Besides multilingual translation, the approach exhibits interesting additional functionality, such as handling code-switching and monolingual zero-shot translation, that can be used for error correction and style adaptation. Some examples from our current 7-language model:
- Sie können kirjutada daudz gemischt языки, and see переведёт kõik into vienu keelde. -> You can write a lot of mixed languages, and it translates everything into one language.
- Sie können kirjutada daudz gemischt языки, and see переведёт kõik into vienu keelde. -> Te võite kirjutada palju sega keeli, ja see tõlgib kõik ühte keelde.
- Sie können kirjutada daudz gemischt языки, and see переведёт kõik into vienu keelde. -> Вы можете написать много смешанных языков, и это переводит все в одно язык.
- Ich legen Buch an Regal neben Tisch. -> Ich lege das Buch an Regal neben dem Tisch.
- Ma arvab et homme miski põnev näeb. -> Ma arvan, et homme näeb midagi põnevat.
- Наш программа переводит текст с ошибок в правильную. -> Наша программа переводит текст с ошибками в правильный.

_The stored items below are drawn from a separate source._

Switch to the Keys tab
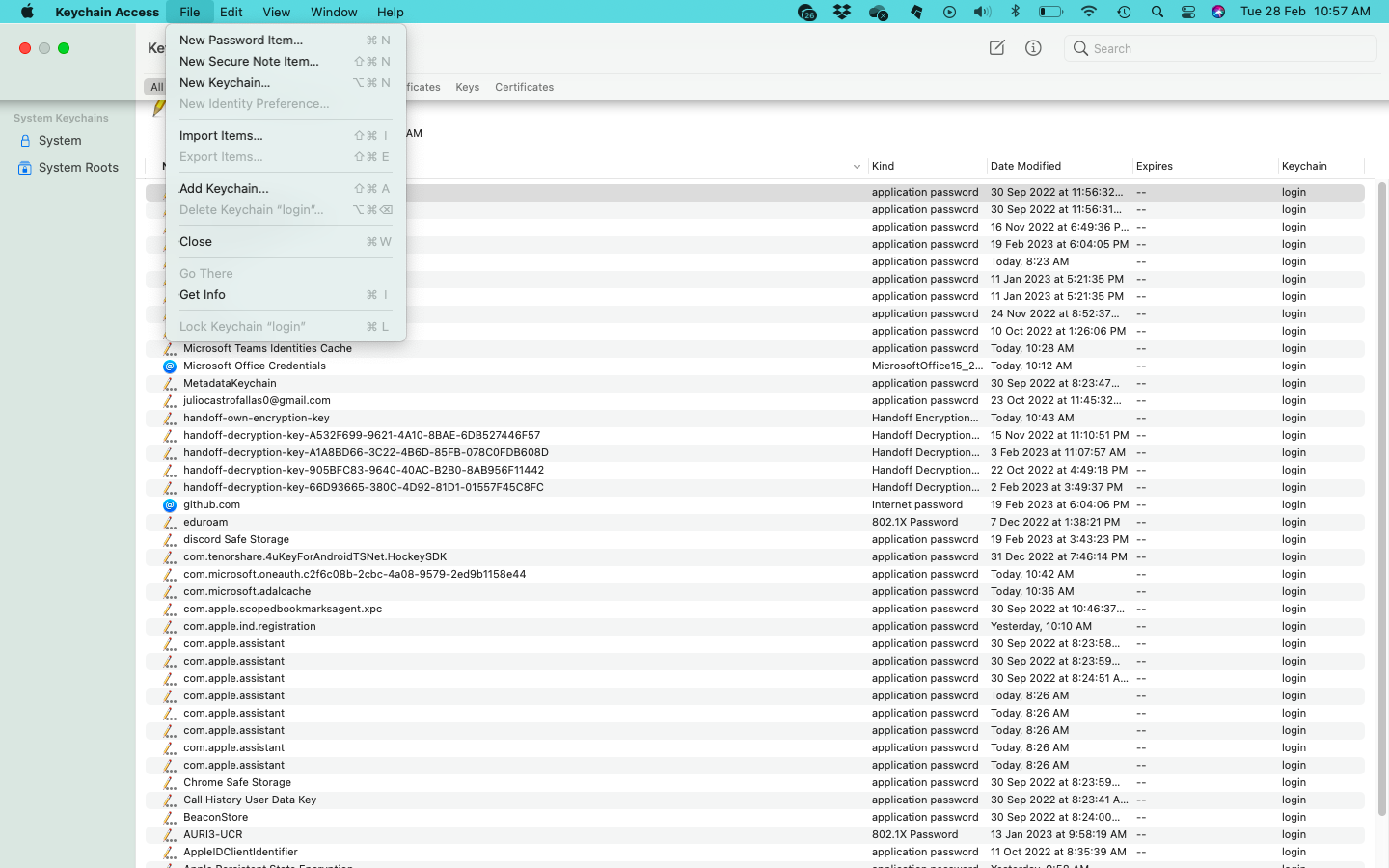Image resolution: width=1389 pixels, height=868 pixels. point(467,87)
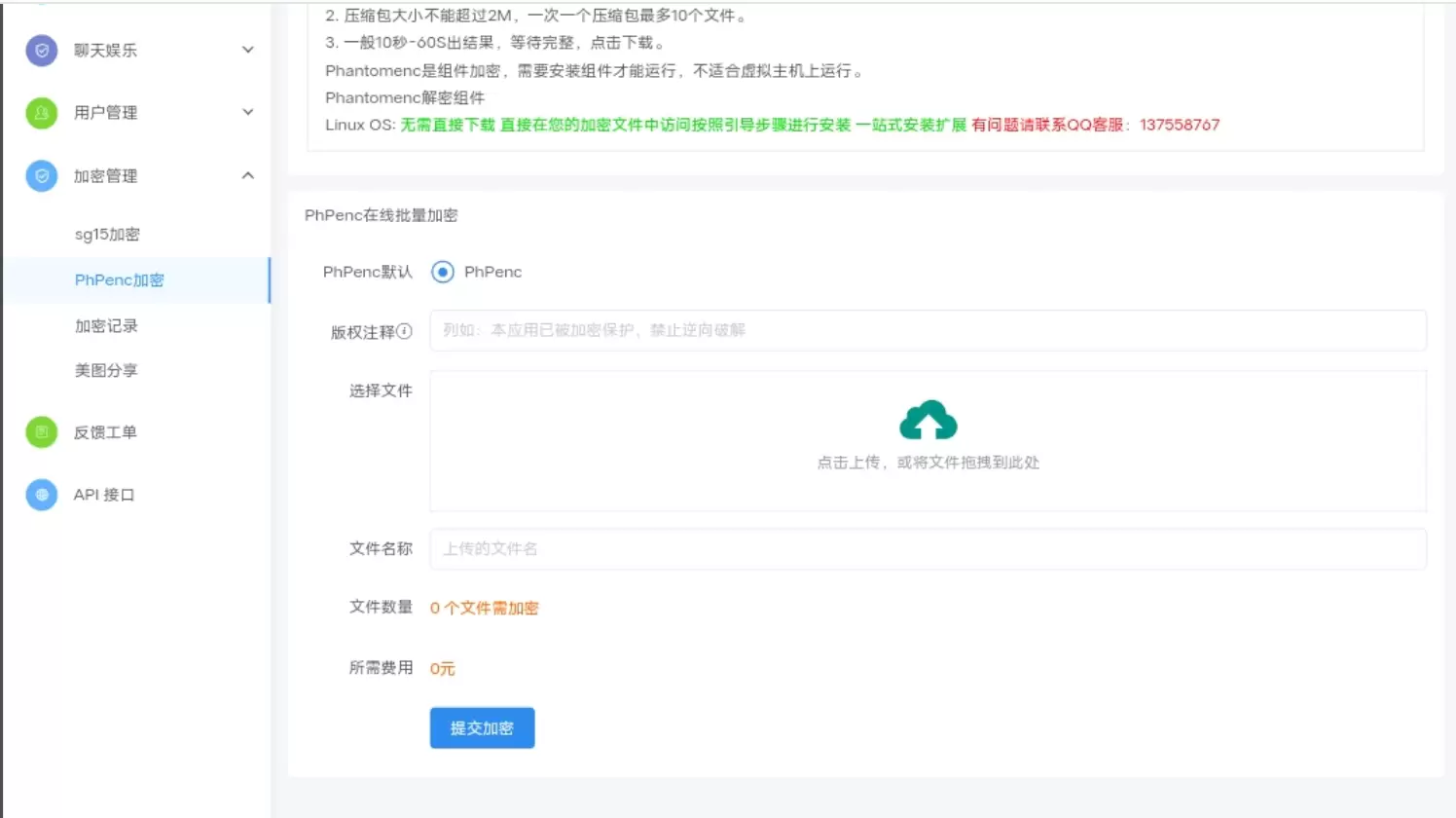Click the cloud upload icon
The height and width of the screenshot is (818, 1456).
928,421
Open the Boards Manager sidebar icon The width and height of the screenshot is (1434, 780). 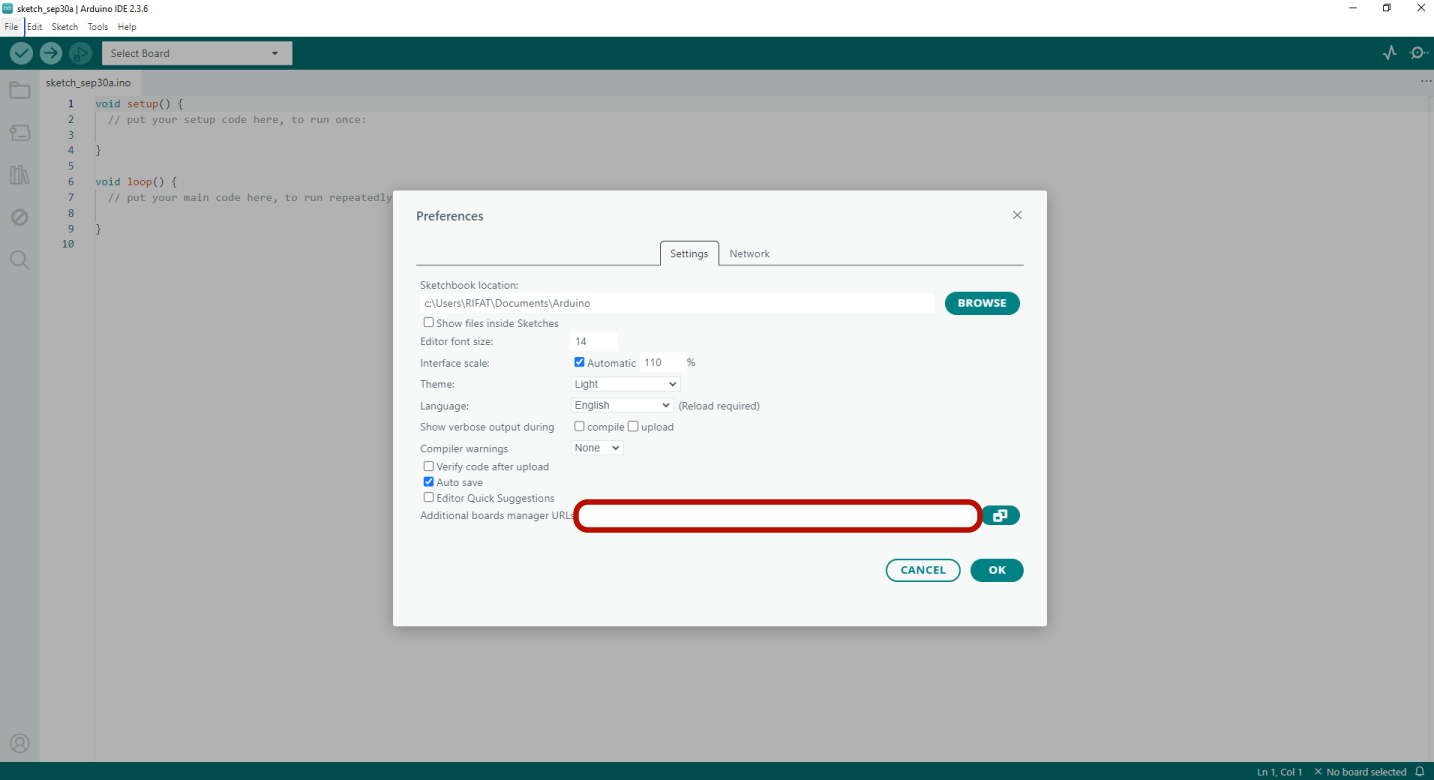(20, 133)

English correction does not work all too well, with some rare examples:
- I be large reader, I has big library. -> I am a big reader, I have a big library.
Cross-lingual:
- That is freaky -> See on kohutav. (formal) / See on vastik. (informal)

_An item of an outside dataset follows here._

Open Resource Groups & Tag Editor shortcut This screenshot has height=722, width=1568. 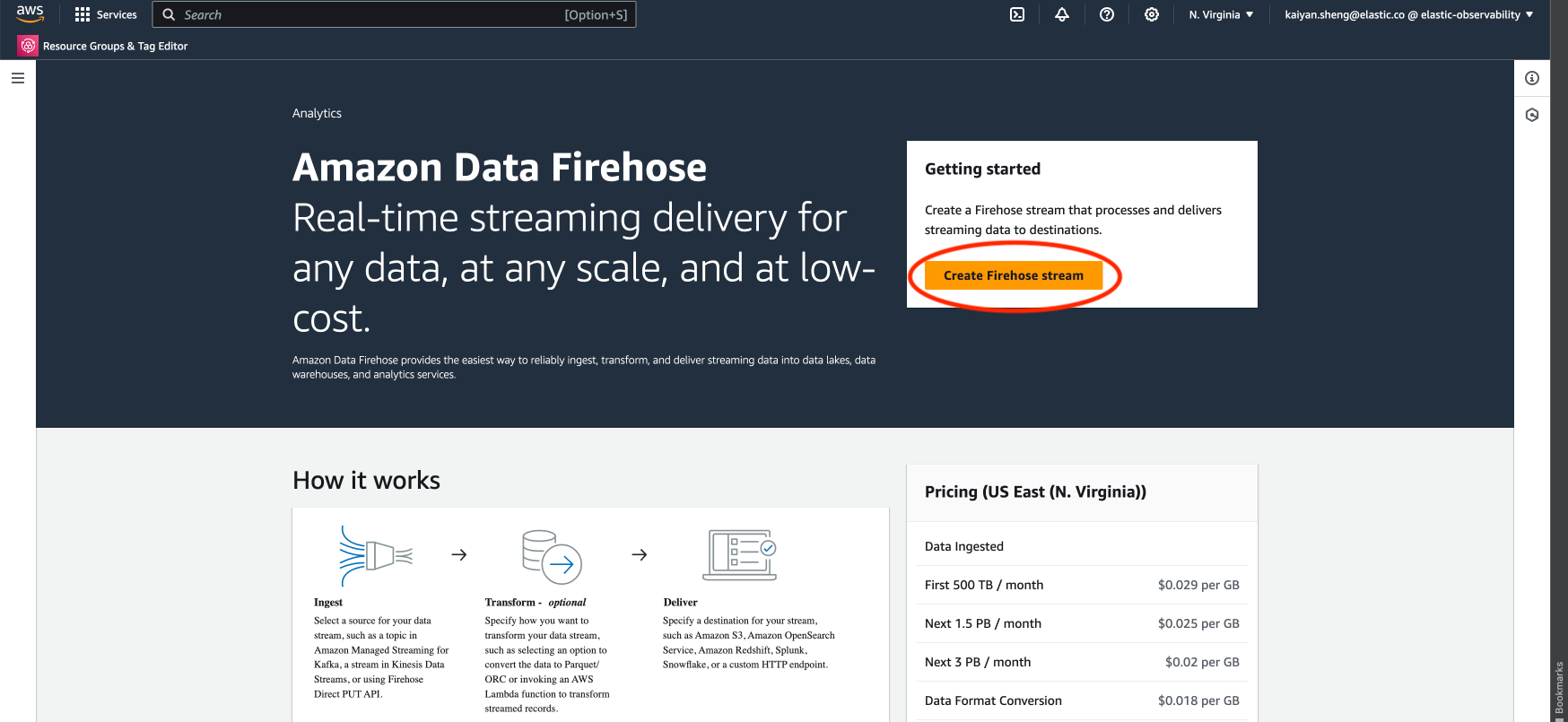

- That is freaky -> Это ужасно. (formal) / Это отвратительно. (informal)
Monolingual:
- Kes oled? -> Kes te olete? (formal)
- Wer bist du? -> Wer sind Sie? (formal)
- I will be remunerated. -> I'll be rewarded. (informal)
All our models are currently trained with Sockeye using open parallel corpora, pre-processed with our truecaser and Google's SentencePiece.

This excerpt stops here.